* Brief
Quote each record exactly, please, leaving none out.

* Dataset content

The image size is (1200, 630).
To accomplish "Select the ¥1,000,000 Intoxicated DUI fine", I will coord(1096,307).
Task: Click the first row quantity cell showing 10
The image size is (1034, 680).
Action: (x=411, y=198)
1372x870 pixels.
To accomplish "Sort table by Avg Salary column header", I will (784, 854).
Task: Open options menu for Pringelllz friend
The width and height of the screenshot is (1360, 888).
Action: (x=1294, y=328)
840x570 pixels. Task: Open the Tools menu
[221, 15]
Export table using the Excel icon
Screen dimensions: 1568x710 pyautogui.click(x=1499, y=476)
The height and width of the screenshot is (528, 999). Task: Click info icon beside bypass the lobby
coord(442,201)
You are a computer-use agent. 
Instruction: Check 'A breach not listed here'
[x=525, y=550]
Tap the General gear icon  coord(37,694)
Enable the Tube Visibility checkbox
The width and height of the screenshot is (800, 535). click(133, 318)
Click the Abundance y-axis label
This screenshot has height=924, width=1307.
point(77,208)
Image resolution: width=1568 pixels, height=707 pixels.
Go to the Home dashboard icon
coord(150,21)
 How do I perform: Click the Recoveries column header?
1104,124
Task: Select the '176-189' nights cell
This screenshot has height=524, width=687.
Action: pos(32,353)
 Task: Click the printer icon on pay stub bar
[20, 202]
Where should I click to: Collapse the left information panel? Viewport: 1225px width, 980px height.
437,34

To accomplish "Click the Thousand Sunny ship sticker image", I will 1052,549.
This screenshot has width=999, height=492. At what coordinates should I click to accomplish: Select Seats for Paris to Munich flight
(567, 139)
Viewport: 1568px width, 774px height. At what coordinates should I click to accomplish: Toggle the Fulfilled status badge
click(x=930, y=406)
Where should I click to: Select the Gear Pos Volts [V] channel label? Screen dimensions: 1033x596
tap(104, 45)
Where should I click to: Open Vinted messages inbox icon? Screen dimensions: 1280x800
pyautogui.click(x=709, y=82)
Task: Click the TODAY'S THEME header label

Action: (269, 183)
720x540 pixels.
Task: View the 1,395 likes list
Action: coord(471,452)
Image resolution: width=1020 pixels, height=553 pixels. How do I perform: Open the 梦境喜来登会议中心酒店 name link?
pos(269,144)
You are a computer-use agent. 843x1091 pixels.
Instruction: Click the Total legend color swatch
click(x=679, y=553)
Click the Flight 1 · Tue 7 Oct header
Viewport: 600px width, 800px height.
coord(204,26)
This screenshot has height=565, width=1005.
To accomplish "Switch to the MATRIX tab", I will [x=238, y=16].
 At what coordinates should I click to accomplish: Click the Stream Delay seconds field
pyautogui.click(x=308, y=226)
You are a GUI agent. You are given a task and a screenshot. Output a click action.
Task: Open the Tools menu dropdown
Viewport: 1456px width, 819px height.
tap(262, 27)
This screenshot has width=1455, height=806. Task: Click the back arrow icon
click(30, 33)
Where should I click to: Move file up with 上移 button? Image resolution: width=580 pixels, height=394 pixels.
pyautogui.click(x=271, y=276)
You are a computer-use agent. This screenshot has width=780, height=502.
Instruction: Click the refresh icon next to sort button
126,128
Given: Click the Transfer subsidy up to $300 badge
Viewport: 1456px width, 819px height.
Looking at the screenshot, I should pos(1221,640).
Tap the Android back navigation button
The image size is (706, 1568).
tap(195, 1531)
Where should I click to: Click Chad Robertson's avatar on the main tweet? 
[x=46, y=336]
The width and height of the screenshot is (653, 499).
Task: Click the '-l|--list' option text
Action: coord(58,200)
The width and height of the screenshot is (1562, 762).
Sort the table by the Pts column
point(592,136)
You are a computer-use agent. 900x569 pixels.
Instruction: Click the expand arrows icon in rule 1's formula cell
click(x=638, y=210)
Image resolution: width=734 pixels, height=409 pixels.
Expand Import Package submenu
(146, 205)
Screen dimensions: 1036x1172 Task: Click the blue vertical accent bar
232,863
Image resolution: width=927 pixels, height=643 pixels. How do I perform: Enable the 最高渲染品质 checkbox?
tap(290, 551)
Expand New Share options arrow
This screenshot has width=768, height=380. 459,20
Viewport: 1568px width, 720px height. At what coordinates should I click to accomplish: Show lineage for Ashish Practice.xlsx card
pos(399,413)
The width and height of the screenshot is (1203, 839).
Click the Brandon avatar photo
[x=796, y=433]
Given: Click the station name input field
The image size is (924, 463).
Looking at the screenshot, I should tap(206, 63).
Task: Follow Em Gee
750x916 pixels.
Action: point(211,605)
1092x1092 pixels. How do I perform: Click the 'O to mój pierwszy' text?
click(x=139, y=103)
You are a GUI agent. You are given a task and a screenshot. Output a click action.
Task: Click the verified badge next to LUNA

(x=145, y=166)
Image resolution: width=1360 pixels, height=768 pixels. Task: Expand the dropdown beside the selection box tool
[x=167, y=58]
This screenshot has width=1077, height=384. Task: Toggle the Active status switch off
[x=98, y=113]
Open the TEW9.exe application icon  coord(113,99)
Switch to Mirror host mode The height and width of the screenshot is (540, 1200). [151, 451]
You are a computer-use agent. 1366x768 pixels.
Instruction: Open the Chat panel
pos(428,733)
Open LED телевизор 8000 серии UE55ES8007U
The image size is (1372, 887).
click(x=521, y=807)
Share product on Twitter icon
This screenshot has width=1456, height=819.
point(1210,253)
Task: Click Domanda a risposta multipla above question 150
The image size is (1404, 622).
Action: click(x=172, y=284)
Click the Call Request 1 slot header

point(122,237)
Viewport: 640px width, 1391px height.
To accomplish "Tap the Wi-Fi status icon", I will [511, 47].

* Solution to this problem
The image size is (1200, 630).
To accomplish "Select the ¥1,000,000 Intoxicated DUI fine", I will coord(1096,307).
Task: Click the first row quantity cell showing 10
The image size is (1034, 680).
Action: (x=411, y=198)
1372x870 pixels.
To accomplish "Sort table by Avg Salary column header", I will (784, 854).
Task: Open options menu for Pringelllz friend
The width and height of the screenshot is (1360, 888).
Action: (x=1294, y=328)
840x570 pixels. Task: Open the Tools menu
[221, 15]
Export table using the Excel icon
Screen dimensions: 1568x710 pyautogui.click(x=1499, y=476)
The height and width of the screenshot is (528, 999). Task: Click info icon beside bypass the lobby
coord(442,201)
You are a computer-use agent. 
Instruction: Check 'A breach not listed here'
[x=525, y=550]
Tap the General gear icon  coord(37,694)
Enable the Tube Visibility checkbox
The width and height of the screenshot is (800, 535). click(133, 318)
Click the Abundance y-axis label
This screenshot has height=924, width=1307.
point(77,208)
Image resolution: width=1568 pixels, height=707 pixels.
Go to the Home dashboard icon
coord(150,21)
 How do I perform: Click the Recoveries column header?
1104,124
Task: Select the '176-189' nights cell
This screenshot has height=524, width=687.
Action: pos(32,353)
 Task: Click the printer icon on pay stub bar
[20, 202]
Where should I click to: Collapse the left information panel? Viewport: 1225px width, 980px height.
437,34

To accomplish "Click the Thousand Sunny ship sticker image", I will 1052,549.
This screenshot has width=999, height=492. At what coordinates should I click to accomplish: Select Seats for Paris to Munich flight
(567, 139)
Viewport: 1568px width, 774px height. At what coordinates should I click to accomplish: Toggle the Fulfilled status badge
click(x=930, y=406)
Where should I click to: Select the Gear Pos Volts [V] channel label? Screen dimensions: 1033x596
tap(104, 45)
Where should I click to: Open Vinted messages inbox icon? Screen dimensions: 1280x800
pyautogui.click(x=709, y=82)
Task: Click the TODAY'S THEME header label

Action: (269, 183)
720x540 pixels.
Task: View the 1,395 likes list
Action: coord(471,452)
Image resolution: width=1020 pixels, height=553 pixels. How do I perform: Open the 梦境喜来登会议中心酒店 name link?
pos(269,144)
You are a computer-use agent. 843x1091 pixels.
Instruction: Click the Total legend color swatch
click(x=679, y=553)
Click the Flight 1 · Tue 7 Oct header
Viewport: 600px width, 800px height.
coord(204,26)
This screenshot has height=565, width=1005.
To accomplish "Switch to the MATRIX tab", I will [x=238, y=16].
 At what coordinates should I click to accomplish: Click the Stream Delay seconds field
pyautogui.click(x=308, y=226)
You are a GUI agent. You are given a task and a screenshot. Output a click action.
Task: Open the Tools menu dropdown
Viewport: 1456px width, 819px height.
tap(262, 27)
This screenshot has width=1455, height=806. Task: Click the back arrow icon
click(30, 33)
Where should I click to: Move file up with 上移 button? Image resolution: width=580 pixels, height=394 pixels.
pyautogui.click(x=271, y=276)
You are a computer-use agent. This screenshot has width=780, height=502.
Instruction: Click the refresh icon next to sort button
126,128
Given: Click the Transfer subsidy up to $300 badge
Viewport: 1456px width, 819px height.
Looking at the screenshot, I should pos(1221,640).
Tap the Android back navigation button
The image size is (706, 1568).
tap(195, 1531)
Where should I click to: Click Chad Robertson's avatar on the main tweet? 
[x=46, y=336]
The width and height of the screenshot is (653, 499).
Task: Click the '-l|--list' option text
Action: coord(58,200)
The width and height of the screenshot is (1562, 762).
Sort the table by the Pts column
point(592,136)
You are a computer-use agent. 900x569 pixels.
Instruction: Click the expand arrows icon in rule 1's formula cell
click(x=638, y=210)
Image resolution: width=734 pixels, height=409 pixels.
Expand Import Package submenu
(146, 205)
Screen dimensions: 1036x1172 Task: Click the blue vertical accent bar
232,863
Image resolution: width=927 pixels, height=643 pixels. How do I perform: Enable the 最高渲染品质 checkbox?
tap(290, 551)
Expand New Share options arrow
This screenshot has width=768, height=380. 459,20
Viewport: 1568px width, 720px height. At what coordinates should I click to accomplish: Show lineage for Ashish Practice.xlsx card
pos(399,413)
The width and height of the screenshot is (1203, 839).
Click the Brandon avatar photo
[x=796, y=433]
Given: Click the station name input field
The image size is (924, 463).
Looking at the screenshot, I should tap(206, 63).
Task: Follow Em Gee
750x916 pixels.
Action: point(211,605)
1092x1092 pixels. How do I perform: Click the 'O to mój pierwszy' text?
click(x=139, y=103)
You are a GUI agent. You are given a task and a screenshot. Output a click action.
Task: Click the verified badge next to LUNA

(x=145, y=166)
Image resolution: width=1360 pixels, height=768 pixels. Task: Expand the dropdown beside the selection box tool
[x=167, y=58]
This screenshot has width=1077, height=384. Task: Toggle the Active status switch off
[x=98, y=113]
Open the TEW9.exe application icon  coord(113,99)
Switch to Mirror host mode The height and width of the screenshot is (540, 1200). [151, 451]
You are a computer-use agent. 1366x768 pixels.
Instruction: Open the Chat panel
pos(428,733)
Open LED телевизор 8000 серии UE55ES8007U
The image size is (1372, 887).
click(x=521, y=807)
Share product on Twitter icon
This screenshot has width=1456, height=819.
point(1210,253)
Task: Click Domanda a risposta multipla above question 150
The image size is (1404, 622).
Action: click(x=172, y=284)
Click the Call Request 1 slot header

point(122,237)
Viewport: 640px width, 1391px height.
To accomplish "Tap the Wi-Fi status icon", I will [511, 47].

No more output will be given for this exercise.